The word ADJACENT
in the statement DELETE ADJACENT DUPLICATES
is there for a very good reason: It states that only duplicate lines that are next to each other are removed. This is also stated in the online keyword documentation:
Rows are considered to be duplicate if the content of neighboring row is the same in the components examined. In the case of multiple duplicate rows following one another, all the rows (except for the first) are deleted.

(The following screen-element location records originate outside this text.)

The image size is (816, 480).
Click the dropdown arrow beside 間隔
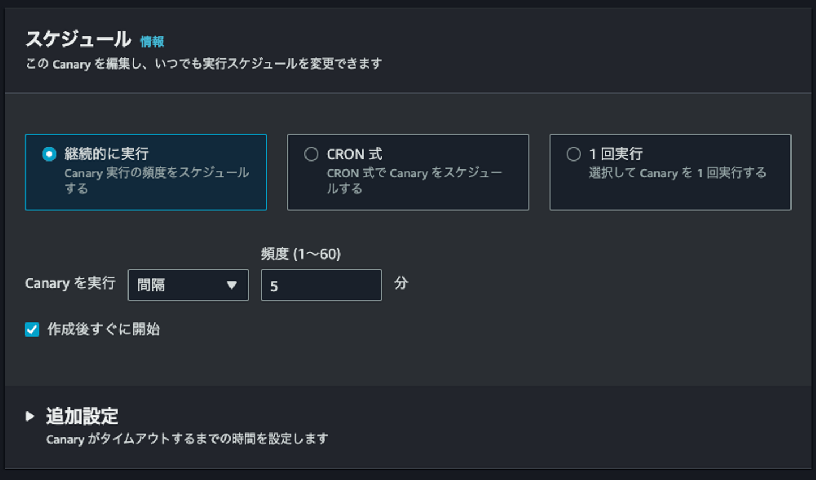[231, 285]
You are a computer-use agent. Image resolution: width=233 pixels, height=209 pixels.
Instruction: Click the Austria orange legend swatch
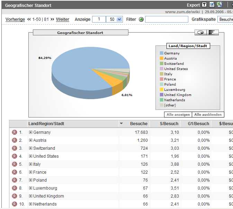[161, 59]
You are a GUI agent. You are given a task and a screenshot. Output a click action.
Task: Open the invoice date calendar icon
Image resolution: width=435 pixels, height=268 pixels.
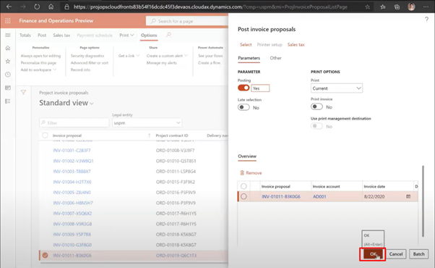(408, 196)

This means: If your table contains the values
A B
C D
A B
C D
it contains duplicate values, but since these are not adjacent, DELETE ADJACENT DUPLICATES
will not remove them, no matter what you specify.
The SELECT
statement on the other hand does not guarantee a specific order when returning the datasets selected unless you tell it to ORDER BY
one or more columns. The rows are just returned in any order, and if the DELETE ADJACENT DUPLICATES
statement works, it's pure coincidence. It might even work on one system, stop working on another and remove only half of the duplicates on a third system. So, cardinal rule:
Make sure that your internal table is sorted by the fields you want to be checked for duplicates BEFORE deleting the duplicates.
For better scalability, you should use the SORT
statement instead of having the database sort the rows with ORDER BY
. So you could use either
SORT gt_bancbsis.
DELETE ADJACENT DUPLICATES FROM gt_bancbsis.
or, if you only want to check for certain fields,
SORT gt_bancbsis BY foo bar baz.
DELETE ADJACENT DUPLICATES FROM gt_bancbsis COMPARING foo bar baz.